Судьбоносной для него оказалась встреча с начальником артиллерийского училища в Оксонне, генерал-лейтенантом бароном Жан-Пьер дю Тейлем (иногда у нас его почему-то величают Дютей). Я сказал бы так: им повезло обоим – природный алмаз попал в руки опытнейшего огранщика (почему повезло алмазу, всем понятно, а вот удовольствие работы с талантливым учеником, который реально хочет овладеть теми знаниями, которые у вас есть, может понять только профессиональный преподаватель).
Последний явно выделял его среди офицеров, причем настолько, что в 1788 г. даже назначил членом специальной комиссии, на которую была возложена задача по выяснению лучших способов бомбометания (наверняка ознакомившись с его трактатом) – единственным из суб-лейтенантов, что было явным нарушением субординации. Взяв над ним своеобразное шефство (как потом отмечал сам Наполеон, «был одновременно и благосклонен, и строг, учил и повиноваться, и командовать»), а учитывая непростой характер подопечного, случалось, и на гауптвахту молодого офицера отправлял. (По одной из его собственных легенд, именно в Оксонне, отправленный отдохнуть под арест, он случайно обнаружил в помещении гауптвахты старый том юстинианинского сборника по римскому праву. От нечего делать прочел его от корки до корки и, естественно, все запомнил. И его грамотные замечания со ссылками на первоисточник просто поражали членов комиссии, занимавшихся разработкой знаменитого Кодекса Наполеона.)

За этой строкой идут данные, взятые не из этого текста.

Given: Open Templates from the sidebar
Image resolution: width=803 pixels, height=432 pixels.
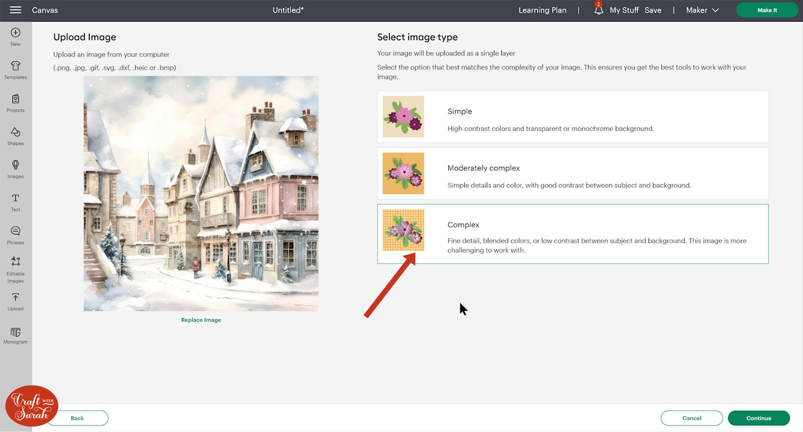Looking at the screenshot, I should point(16,66).
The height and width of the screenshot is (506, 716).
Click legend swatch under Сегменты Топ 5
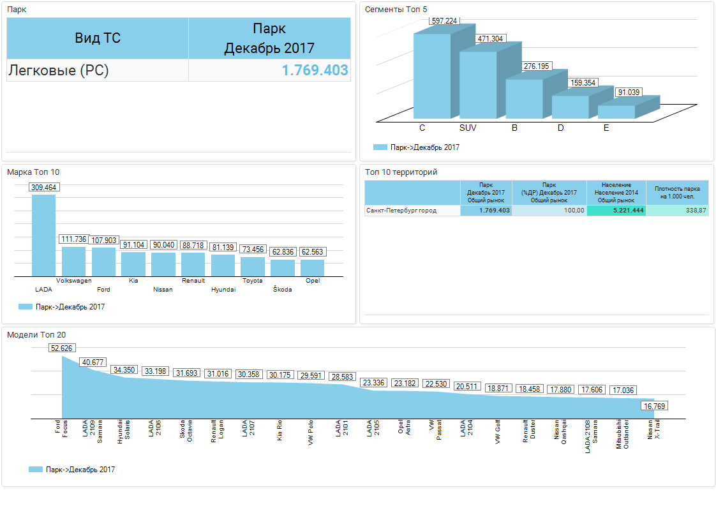380,147
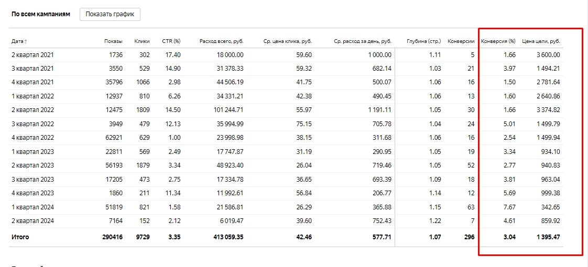Sort by Цена цели, руб. column

(541, 41)
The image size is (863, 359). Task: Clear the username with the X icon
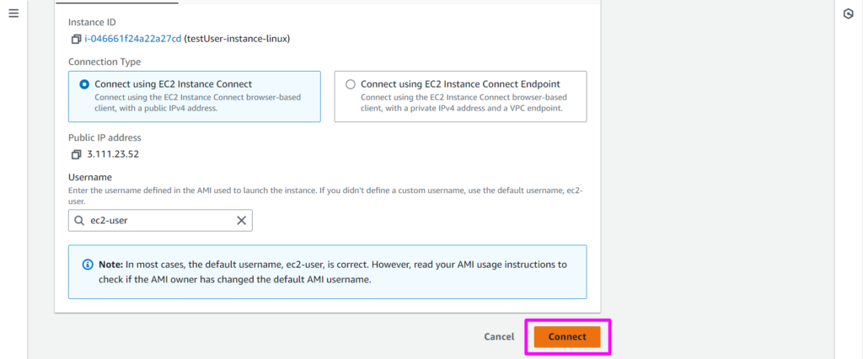(241, 221)
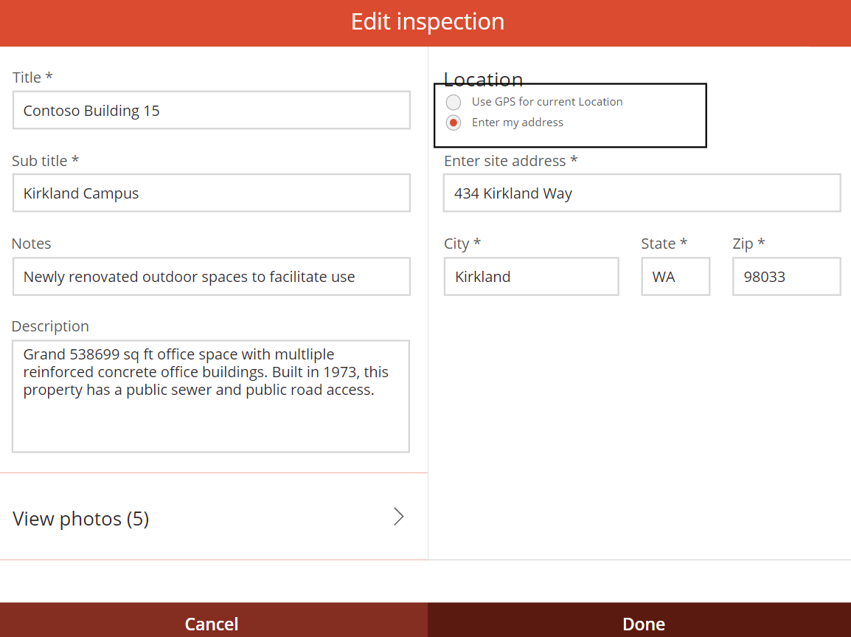
Task: Click the Description text area
Action: pyautogui.click(x=212, y=396)
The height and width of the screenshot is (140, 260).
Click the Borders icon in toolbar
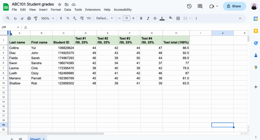(178, 18)
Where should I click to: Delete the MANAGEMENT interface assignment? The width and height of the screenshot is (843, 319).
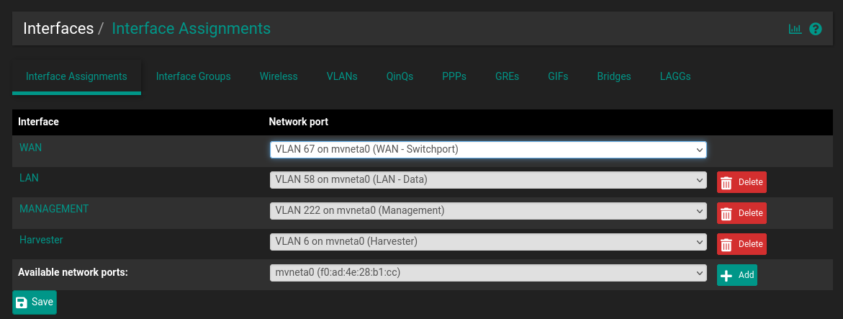(x=741, y=213)
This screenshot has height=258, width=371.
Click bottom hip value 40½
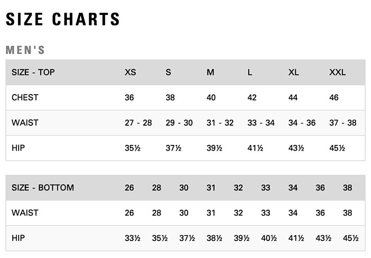pos(269,238)
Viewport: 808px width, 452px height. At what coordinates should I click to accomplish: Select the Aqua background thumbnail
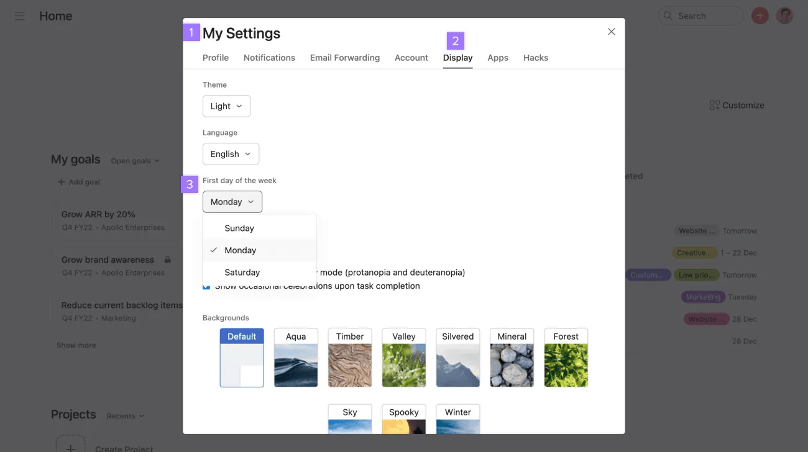tap(296, 358)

Времени своего для подопечного барон не жалел, потому как результаты своего труда наглядно ощущал. И рассказывал коллегам и знакомым об артиллерийском таланте ученика и его редкой работоспособности, что потом последнему очень и очень пригодилось24
.А однажды, опять не соблюдая субординации, даже назначил Наполеоне начальником команды по демонстрации искусства стрельбы во время визита губернатора Бургундии и члена королевской семьи. В полку офицерам это не понравилось и, решив зло подшутить над выскочкой и опозорить его, тайком воткнули в стволы орудий деревянные заглушки. Но, опять же согласно «Воспоминаниям», не с тем они связались! Его привычка все перепроверять самому не подвела и на этот раз. Вовремя все пакости заметил и сумел выкрутиться из непростой ситуации. Высокое начальство осталось довольно. И Наполеоне таким сотрудничеством дорожил. Старался получить для себя максимальную пользу. Трактат по баллистике написал, а потом и переписал, расширив прежний («О метании бомб»), что у него получилось гораздо лучше, чем первый литературный опус, сочиненный на следующем этапе службы. Тогда он представил свой труд «Рассуждение о счастье» на конкурс в Лионскую академию, но несмотря на частые упоминания библиографов о полученной премии, ее не выиграл. Ф. Массон потом нашел эту рукопись, в которой Наполеоне возмущался социальным неравенством, и дал ей честную оценку: написано искренне, но изложено слабо.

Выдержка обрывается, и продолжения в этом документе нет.